▶ [Written request 1]:
Copy everything in the pull request description from "Stacked on #79." down to "matrix in docs/benchmarks/2026-06-13-pr3-results.md.".
▶ [Written request 2]:
Rewrite the rows from their first line down to the line containing "Task: Click magnifier", with "contact" swapped for "customer" and nothing else changed. Return only those lines.

▶ [Source extract]:

ORE v2 (3/n): efficient unary encoding + hardware AES on aarch64 by coderdan · Pull Request #80 · cipherstash/ore.rs

coderdan · 2026-06-12T15:12:29Z

Stacked on #79. Plan §2 (docs/plans/2026-06-12-ore-v2-architecture.md).

Headline numbers (Apple M1 Max, u64 encrypt)

Configuration	encrypt-8	vs old default
main, software AES (old default on ARM)	381.1 µs	1.0×
main, hardware AES	39.4 µs	9.7×
this PR, hardware AES (new default)	25.1 µs	15.2×

Full matrix in docs/benchmarks/2026-06-13-pr3-results.md.

What

All byte-identical — the 12 compatibility vectors pass unchanged.

Hardware AES on aarch64: aes v0.8 requires --cfg aes_armv8 and was silently running software AES (~60×/block) on every default ARM build. Workspace .cargo/config.toml sets it; README replaces the outdated nightly advice (stable ≥1.61 suffices). Downstream crates need the cfg in their own builds — worth an announcement when this releases.
Bulk right-block encoding (−36% encrypt under hw AES): hash LSBs packed straight into the block bitvector (hash_all_into, no Vec), indicator mask XORed over the top in one linear pass of the PRP's inverse table (indicator_mask_xor) — replacing 256 per-bit invert lookups + branchy bit-sets per block. Equivalence vs the per-bit reference pinned by quickcheck.

▶ [Excerpted records]:

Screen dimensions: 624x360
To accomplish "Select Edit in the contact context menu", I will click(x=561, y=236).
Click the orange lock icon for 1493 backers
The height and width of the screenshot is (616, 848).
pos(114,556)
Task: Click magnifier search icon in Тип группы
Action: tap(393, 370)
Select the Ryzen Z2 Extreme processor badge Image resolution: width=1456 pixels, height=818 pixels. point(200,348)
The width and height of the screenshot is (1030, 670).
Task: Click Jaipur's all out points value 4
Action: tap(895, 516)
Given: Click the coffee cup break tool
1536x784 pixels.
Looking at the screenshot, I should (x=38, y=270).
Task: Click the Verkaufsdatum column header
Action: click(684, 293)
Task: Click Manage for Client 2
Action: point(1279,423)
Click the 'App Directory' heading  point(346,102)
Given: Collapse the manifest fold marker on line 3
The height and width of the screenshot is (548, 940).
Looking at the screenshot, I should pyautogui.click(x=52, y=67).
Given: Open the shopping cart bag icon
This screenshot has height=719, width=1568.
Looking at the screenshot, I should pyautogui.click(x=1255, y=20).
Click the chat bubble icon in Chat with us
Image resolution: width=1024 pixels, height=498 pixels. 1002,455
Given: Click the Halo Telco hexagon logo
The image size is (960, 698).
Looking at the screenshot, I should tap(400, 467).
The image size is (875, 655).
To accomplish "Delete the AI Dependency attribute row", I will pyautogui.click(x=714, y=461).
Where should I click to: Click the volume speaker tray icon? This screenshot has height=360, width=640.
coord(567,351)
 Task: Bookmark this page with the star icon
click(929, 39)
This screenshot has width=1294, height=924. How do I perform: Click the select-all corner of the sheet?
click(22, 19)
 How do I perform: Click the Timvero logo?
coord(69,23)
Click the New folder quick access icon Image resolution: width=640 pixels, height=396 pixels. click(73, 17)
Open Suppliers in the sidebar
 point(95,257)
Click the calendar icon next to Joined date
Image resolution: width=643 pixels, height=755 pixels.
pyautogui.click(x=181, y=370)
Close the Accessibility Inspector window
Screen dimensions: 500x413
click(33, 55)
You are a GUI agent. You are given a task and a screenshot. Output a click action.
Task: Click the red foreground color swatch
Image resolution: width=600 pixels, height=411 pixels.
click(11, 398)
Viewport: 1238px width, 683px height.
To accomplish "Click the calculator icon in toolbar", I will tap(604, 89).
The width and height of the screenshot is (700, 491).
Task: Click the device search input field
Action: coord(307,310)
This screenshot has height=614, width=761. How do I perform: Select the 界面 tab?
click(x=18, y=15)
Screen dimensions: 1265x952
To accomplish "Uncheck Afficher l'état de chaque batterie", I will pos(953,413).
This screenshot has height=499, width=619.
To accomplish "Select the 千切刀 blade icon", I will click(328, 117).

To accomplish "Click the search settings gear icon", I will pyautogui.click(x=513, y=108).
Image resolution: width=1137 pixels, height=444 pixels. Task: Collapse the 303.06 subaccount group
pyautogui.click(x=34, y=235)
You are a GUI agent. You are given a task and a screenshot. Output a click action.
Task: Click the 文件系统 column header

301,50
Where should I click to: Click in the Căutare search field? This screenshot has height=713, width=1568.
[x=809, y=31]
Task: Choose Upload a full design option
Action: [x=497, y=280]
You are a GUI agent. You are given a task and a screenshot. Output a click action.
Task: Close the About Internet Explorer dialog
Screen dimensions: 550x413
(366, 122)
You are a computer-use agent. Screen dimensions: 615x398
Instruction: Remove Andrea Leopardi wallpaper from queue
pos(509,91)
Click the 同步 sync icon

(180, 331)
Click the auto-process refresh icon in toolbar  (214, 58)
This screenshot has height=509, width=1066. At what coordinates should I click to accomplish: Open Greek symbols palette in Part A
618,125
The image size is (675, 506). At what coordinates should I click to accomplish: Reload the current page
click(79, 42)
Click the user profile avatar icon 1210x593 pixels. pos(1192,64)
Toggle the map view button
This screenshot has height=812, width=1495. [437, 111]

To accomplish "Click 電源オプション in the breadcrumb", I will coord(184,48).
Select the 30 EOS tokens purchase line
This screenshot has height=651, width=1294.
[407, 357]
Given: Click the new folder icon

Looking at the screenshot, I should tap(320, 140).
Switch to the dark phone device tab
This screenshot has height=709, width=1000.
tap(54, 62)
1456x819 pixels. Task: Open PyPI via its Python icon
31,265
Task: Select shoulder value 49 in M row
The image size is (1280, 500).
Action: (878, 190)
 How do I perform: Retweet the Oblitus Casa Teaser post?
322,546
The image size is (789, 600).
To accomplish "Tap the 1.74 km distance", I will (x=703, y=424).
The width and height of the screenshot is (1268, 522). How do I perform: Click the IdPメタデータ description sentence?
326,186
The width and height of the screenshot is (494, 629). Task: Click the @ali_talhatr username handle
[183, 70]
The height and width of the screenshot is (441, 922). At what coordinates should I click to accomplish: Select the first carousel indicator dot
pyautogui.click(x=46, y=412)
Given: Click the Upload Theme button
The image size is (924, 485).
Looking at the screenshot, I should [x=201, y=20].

▶ [Correct result 1]:
Stacked on #79. Plan §2 (docs/plans/2026-06-12-ore-v2-architecture.md).

Headline numbers (Apple M1 Max, u64 encrypt)

Configuration	encrypt-8	vs old default
main, software AES (old default on ARM)	381.1 µs	1.0×
main, hardware AES	39.4 µs	9.7×
this PR, hardware AES (new default)	25.1 µs	15.2×

Full matrix in docs/benchmarks/2026-06-13-pr3-results.md.

▶ [Correct result 2]:
Screen dimensions: 624x360
To accomplish "Select Edit in the customer context menu", I will click(x=561, y=236).
Click the orange lock icon for 1493 backers
The height and width of the screenshot is (616, 848).
pos(114,556)
Task: Click magnifier search icon in Тип группы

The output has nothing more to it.